In no special order, these are some of the things which I had made note of.
Choosing the path…in the start, my keenness for my home wealth system was very high ( perhaps too high? ) and I was chasing off on several different home-based business opportunities at the same time ( exhibiting the ‘dog in a meat market” syndrome, I suspect ) and not targeting my efforts enough to be successful at any single one of them. I ultimately reigned myself in and concentrated on a single work at home business venture.
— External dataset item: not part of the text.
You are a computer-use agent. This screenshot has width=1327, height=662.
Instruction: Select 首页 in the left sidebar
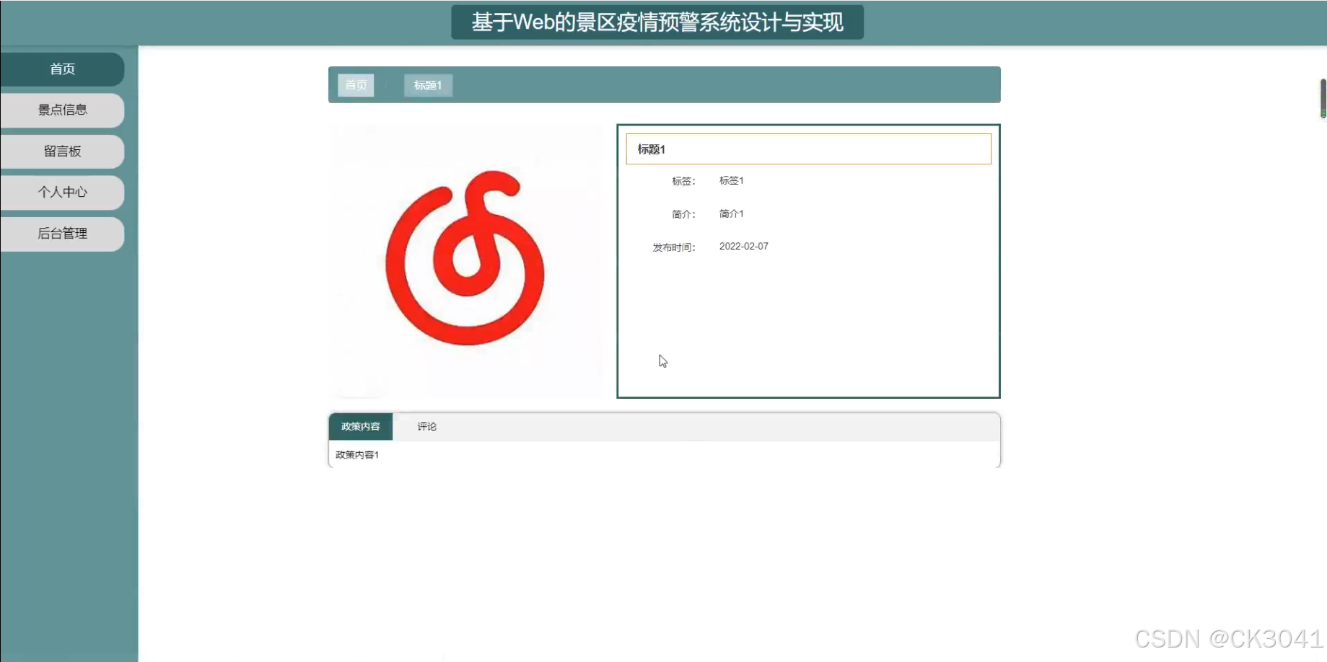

In other notes I find reference to emotional and / or psychological issues that I experienced and are probably typical for most of the people when starting a home business. When working from home a person can, on occasion experience a sense of isolation which is probably brought on by the absence of interplay of a work force environment.
There were also times of doubt in the early going…did I pick the best home based business idea?..am I doing the correct things to develop my business?..when will I begin making a profit?, and the like.
Many of the entries in my so-called diary had to do with the hackneyed ‘two steps forward and one step backward” thing and the ever-looming temptation to become deterred. Though I didn’t appreciate it at the time, it’s now plain that so long as you have more steps forward than backward you will ultimately get in front! Isn’t hindsight wonderful?
Other entries reflect the indisputable fact that relatively minor events can seem huge in the early stages of developing a work from home business and can really make a contribution to an emotional roller coaster ride. For example, if you’re just starting out and you have two shoppers / clients and you lose one…that’s a 50% drop! But if you fast-forward in time to the point at which you have tons of customers / clients and you lose one…that’s merely a mere fragment of one percent! Same event, just at a different point.
looking back on it now, some of the stuff I recorded now seems funny, but I’m fairly certain that was not the case at the time I made the notations.